Problem requirements —
Go through the entries, filter for the word "target", and copy every line that has it.
[Exercise data]
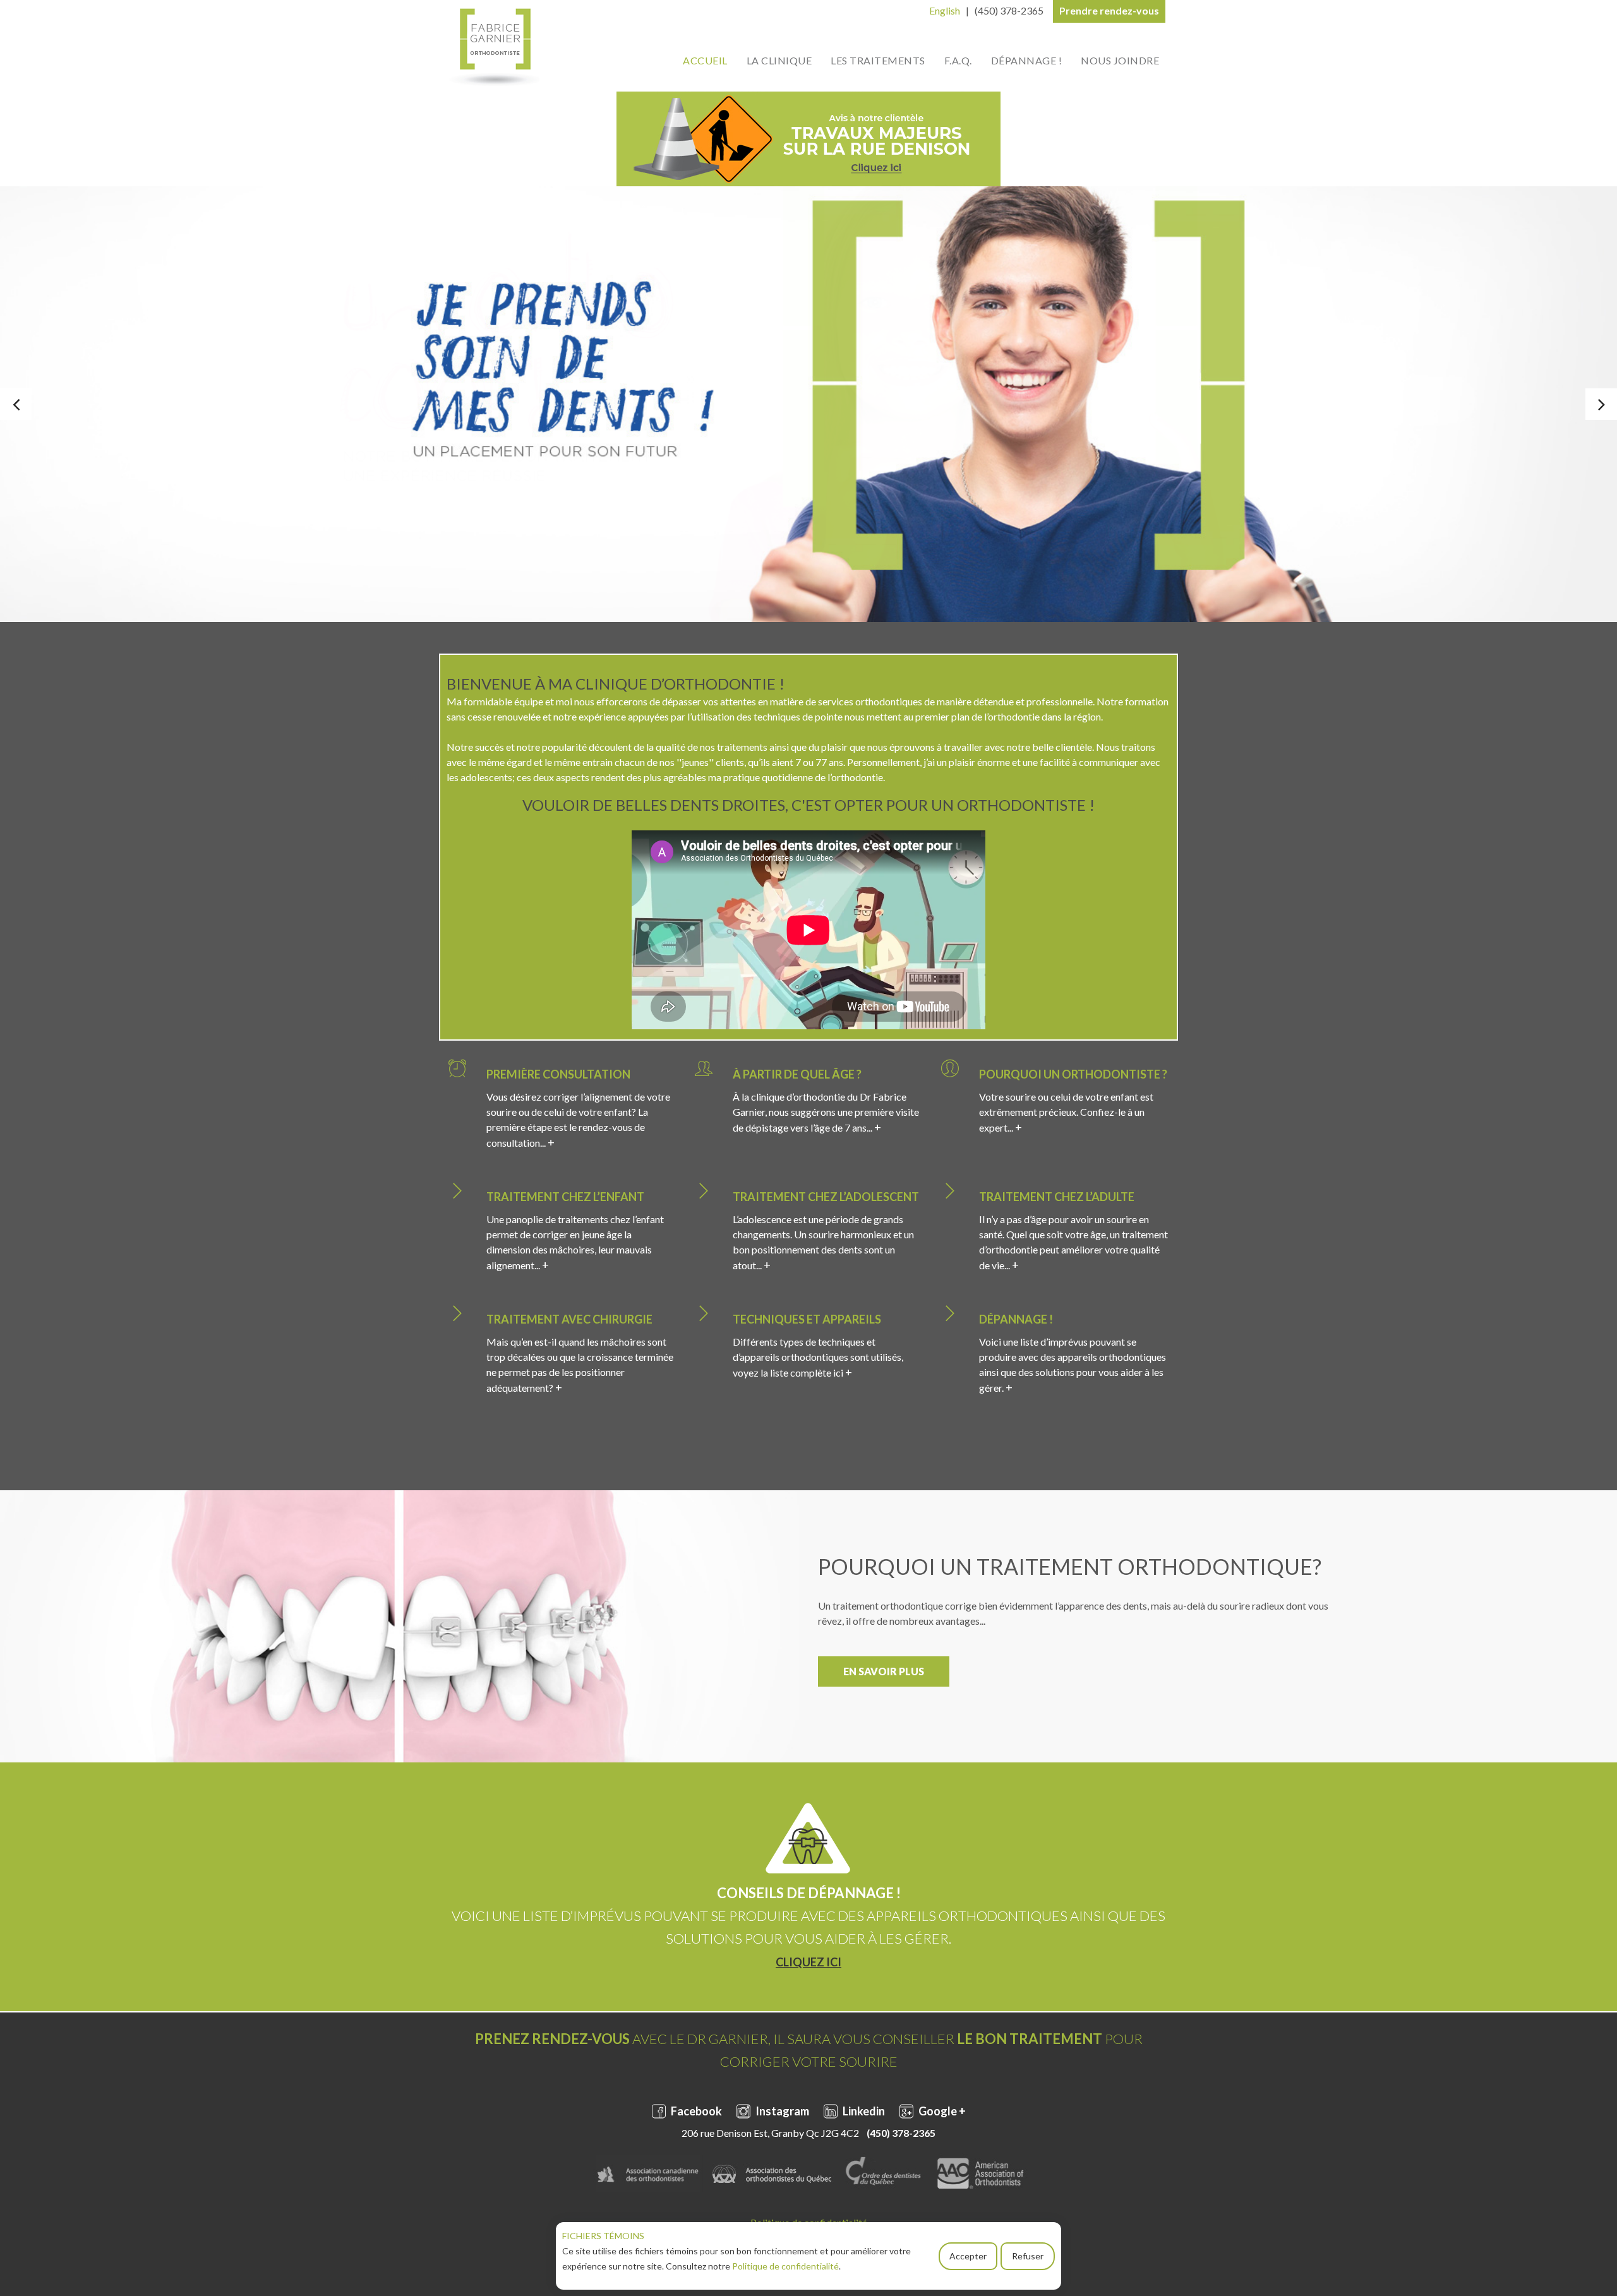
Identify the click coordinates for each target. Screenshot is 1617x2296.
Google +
[/Exercise data]
[Exercise data]
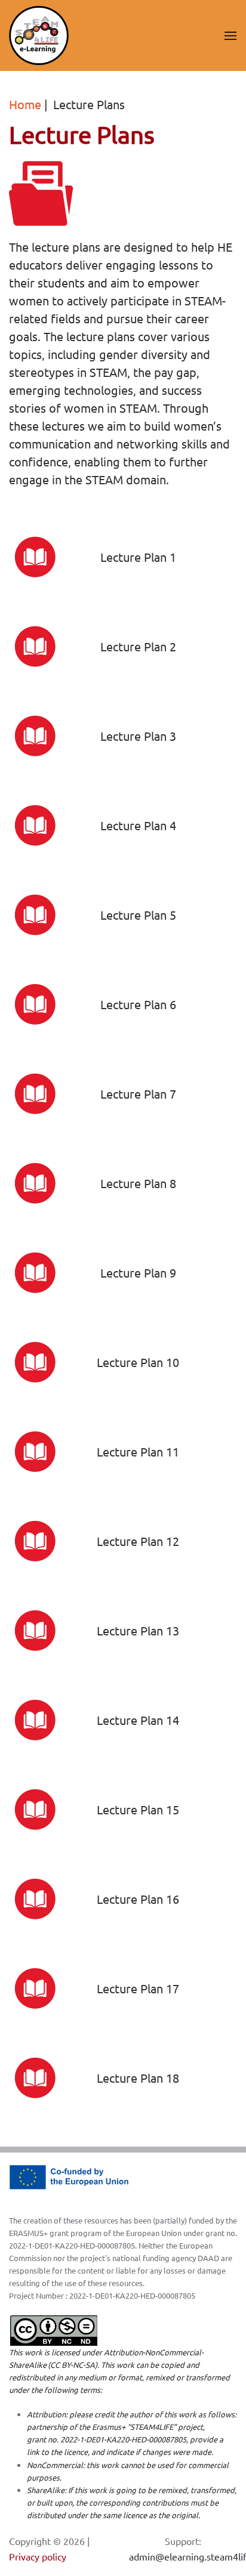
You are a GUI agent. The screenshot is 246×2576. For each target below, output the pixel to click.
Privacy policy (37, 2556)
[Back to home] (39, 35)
[/Exercise data]
Solution to this problem —
Identify the click coordinates for each target. Screenshot is 1617x2296.
You are a GUI agent. The screenshot is 246×2576. For each target below, output the pixel to click.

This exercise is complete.